**TASK DETAILS:** From the records below, copy each line that contains the word "height".

**DATA FOR THE TASK:**
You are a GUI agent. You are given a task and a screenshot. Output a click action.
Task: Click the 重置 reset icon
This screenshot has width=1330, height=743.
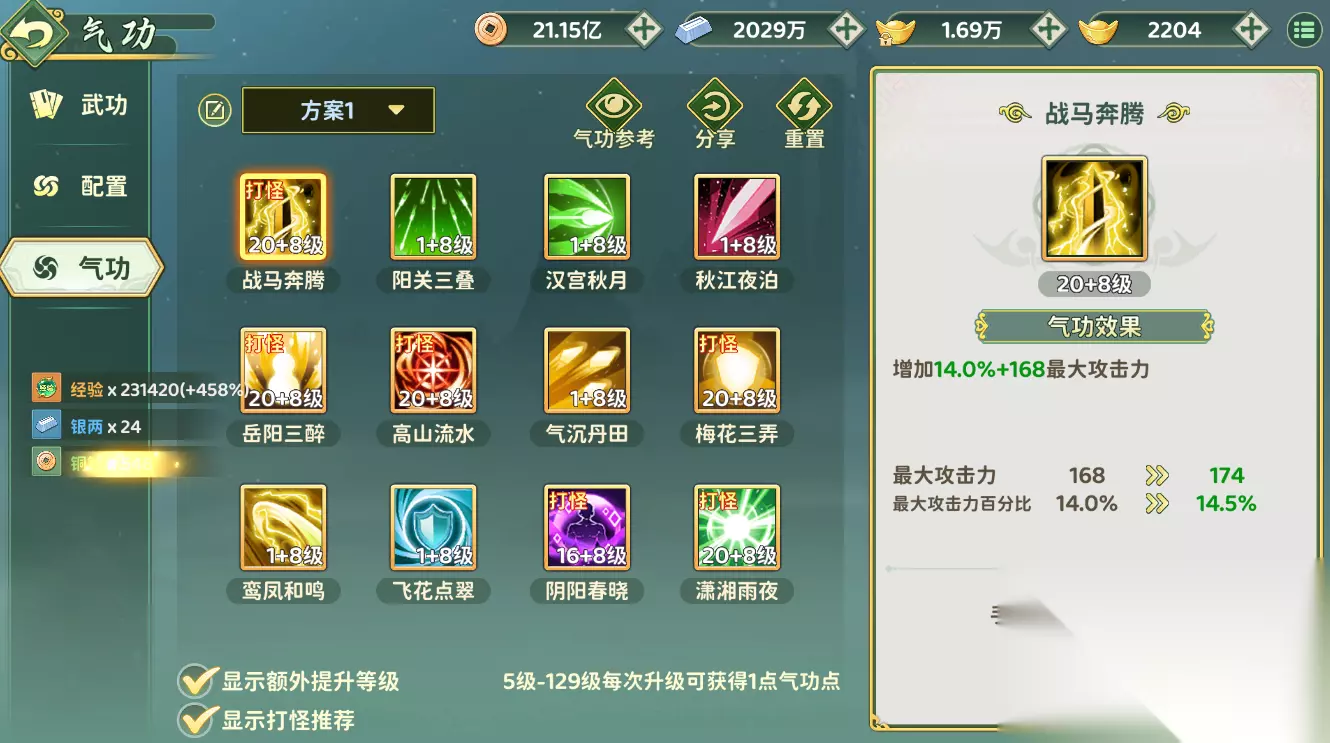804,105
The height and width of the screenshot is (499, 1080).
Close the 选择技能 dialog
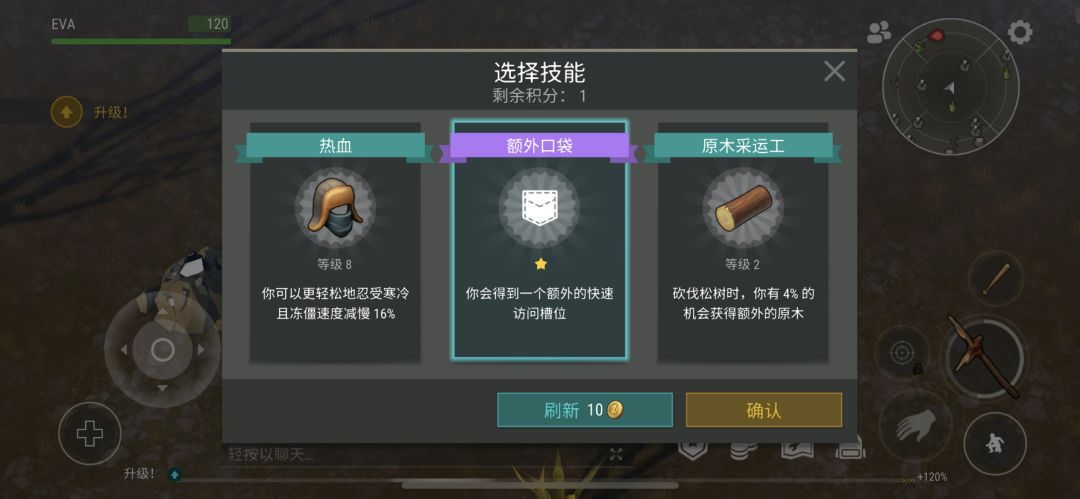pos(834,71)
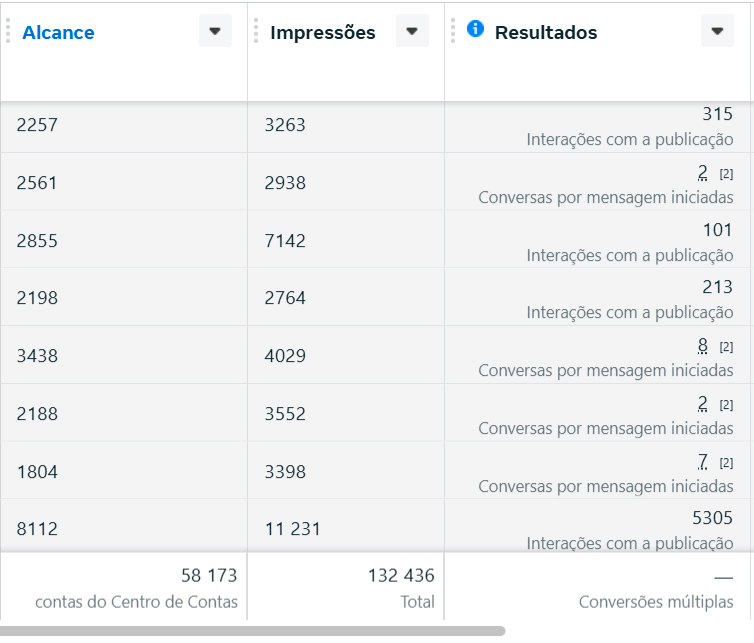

**TASK OUTPUT:**
This screenshot has width=1330, height=743.
The height and width of the screenshot is (499, 1080).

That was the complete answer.